Düren sammelt Weihnachtsgeschenke für ukrainische Familien in Stryi
Gotthold UllmannDüren sammelt Weihnachtsgeschenke für ukrainische Familien in Stryi
Weihnachtspaket-Aktion für Familien in Stryi, der ukrainischen Partnerstadt Dürens
In Dürens ukrainischer Partnerstadt Stryi wird in diesem Winter eine Weihnachtspaket-Aktion organisiert, um Familien in der von Krieg schwer geprüften Region zu unterstützen. Die Initiative, getragen von der Stadt Düren und der Evangelisch-Baptistischen Brüdergemeinde, sammelt dringend benötigte Sachspenden, die den Bewohnern in einem harten Winter helfen sollen. Die Geschenke werden Anfang Dezember entgegengenommen und rechtzeitig vor Weihnachten in die Ukraine geschickt.
Die Hauptsammelaktion findet am Mittwoch, dem 3. Dezember 2025, auf dem Kaiserplatz (Vorplatz des Rathauses) in Düren statt. Spender können ihre Gaben zwischen 10 und 16 Uhr abgeben. Wer an diesem Tag keine Zeit hat, kann Pakete bereits am 1. oder 2. Dezember zwischen 8 und 12 Uhr an der Information im Rathaus abliefern.

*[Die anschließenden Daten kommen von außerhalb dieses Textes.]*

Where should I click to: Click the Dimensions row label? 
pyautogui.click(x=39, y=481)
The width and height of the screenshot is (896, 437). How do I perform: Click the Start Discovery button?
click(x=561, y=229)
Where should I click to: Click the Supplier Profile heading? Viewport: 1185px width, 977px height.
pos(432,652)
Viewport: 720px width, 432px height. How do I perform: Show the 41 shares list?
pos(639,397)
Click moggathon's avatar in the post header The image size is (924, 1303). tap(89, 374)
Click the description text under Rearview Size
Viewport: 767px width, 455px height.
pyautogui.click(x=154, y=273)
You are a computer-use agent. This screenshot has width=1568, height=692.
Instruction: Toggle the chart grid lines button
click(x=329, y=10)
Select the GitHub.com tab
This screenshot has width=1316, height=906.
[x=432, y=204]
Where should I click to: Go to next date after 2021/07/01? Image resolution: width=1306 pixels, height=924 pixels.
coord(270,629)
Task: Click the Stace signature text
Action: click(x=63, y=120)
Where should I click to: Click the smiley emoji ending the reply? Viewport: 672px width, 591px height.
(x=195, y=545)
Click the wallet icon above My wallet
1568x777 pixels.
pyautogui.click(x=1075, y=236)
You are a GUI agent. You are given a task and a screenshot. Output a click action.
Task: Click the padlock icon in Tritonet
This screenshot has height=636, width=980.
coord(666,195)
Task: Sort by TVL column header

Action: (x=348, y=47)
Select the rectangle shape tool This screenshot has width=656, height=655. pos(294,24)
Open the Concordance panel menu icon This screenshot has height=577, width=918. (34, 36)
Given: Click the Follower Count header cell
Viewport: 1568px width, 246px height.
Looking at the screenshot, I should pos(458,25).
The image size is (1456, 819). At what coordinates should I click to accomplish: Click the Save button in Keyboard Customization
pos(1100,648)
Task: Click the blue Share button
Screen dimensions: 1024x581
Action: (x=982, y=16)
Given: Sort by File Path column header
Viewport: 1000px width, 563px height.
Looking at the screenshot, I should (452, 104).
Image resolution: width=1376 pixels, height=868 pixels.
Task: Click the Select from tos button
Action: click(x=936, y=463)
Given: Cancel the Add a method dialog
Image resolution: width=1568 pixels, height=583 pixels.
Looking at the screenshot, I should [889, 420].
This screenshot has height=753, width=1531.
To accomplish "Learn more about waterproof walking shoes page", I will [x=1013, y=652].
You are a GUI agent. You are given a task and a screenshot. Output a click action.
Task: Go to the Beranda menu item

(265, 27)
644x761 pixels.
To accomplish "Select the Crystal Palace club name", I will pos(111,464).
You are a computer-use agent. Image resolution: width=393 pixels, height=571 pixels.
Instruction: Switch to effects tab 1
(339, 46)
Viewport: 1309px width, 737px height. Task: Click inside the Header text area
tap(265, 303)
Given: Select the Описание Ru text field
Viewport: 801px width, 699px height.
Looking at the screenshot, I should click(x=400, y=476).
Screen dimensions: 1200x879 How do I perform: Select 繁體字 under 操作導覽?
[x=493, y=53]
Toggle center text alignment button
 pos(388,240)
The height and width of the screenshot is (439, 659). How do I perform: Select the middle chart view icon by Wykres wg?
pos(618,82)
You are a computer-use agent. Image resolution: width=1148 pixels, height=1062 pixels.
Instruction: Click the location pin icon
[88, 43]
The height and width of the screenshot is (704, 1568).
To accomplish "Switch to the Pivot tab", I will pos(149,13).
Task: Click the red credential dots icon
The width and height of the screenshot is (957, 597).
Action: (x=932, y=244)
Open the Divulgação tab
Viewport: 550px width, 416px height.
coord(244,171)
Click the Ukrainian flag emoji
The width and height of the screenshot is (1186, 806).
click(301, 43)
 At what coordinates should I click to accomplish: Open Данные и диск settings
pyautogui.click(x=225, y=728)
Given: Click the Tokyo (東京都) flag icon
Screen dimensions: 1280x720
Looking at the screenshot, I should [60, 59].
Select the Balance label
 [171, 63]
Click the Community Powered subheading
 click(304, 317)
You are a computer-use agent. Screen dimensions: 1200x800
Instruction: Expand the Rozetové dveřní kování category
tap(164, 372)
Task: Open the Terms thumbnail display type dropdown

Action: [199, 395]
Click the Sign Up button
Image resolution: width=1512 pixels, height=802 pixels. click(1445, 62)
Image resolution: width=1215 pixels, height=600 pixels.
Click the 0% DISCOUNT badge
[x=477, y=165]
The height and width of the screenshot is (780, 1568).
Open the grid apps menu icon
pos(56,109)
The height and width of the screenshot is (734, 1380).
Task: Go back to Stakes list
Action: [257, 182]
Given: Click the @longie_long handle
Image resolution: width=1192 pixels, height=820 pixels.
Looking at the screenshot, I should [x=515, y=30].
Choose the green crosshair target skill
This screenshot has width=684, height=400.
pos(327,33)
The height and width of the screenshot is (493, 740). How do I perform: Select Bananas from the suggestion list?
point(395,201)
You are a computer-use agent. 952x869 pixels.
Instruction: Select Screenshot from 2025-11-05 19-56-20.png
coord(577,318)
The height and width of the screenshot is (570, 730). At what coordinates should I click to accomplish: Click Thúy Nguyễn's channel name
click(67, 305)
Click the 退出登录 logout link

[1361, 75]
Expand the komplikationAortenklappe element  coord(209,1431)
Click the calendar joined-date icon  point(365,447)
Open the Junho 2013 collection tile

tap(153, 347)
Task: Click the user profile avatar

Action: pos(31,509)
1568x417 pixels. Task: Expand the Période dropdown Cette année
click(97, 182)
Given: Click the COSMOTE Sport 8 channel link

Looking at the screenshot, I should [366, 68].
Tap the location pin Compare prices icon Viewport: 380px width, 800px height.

Da der Kaiserplatz für Fahrzeuge nicht direkt befahrbar ist, wird empfohlen, die umliegenden öffentlichen Parkplätze zu nutzen. Die Pakete sollten unverpackt bleiben – wer möchte, kann sie jedoch weihnachtlich einpacken. Besonders willkommen sind: - Kleines Spielzeug - Malenachbücher und Stifte - Süßigkeiten - Tee oder heiße Schokolade - Hygieneartikel - Warme Kleidung
Unmittelbar nach der Sammlung werden die Pakete nach Stryi transportiert, wo sie noch vor Weihnachten ankommen sollen. Die Stadt mit rund 61.500 Einwohnern (im weiteren Umland fast 100.000) leidet stark unter den Folgen des Krieges – für viele Familien ist diese Hilfe überlebenswichtig.
Die Stadt Düren bedankt sich bei allen, die mit ihrer Spende Solidarität zeigen und Menschen in Not eine Freude zu Weihnachten bereiten. Die Organisatoren betonen, wie wichtig pünktliche Beiträge sind, da die Sachspenden direkt an Bedürftige gehen, die einen strengen Winter vor sich haben. Jede Geste der Unterstützung zählt – und zeigt, dass auch in schweren Zeiten Menschlichkeit verbindet.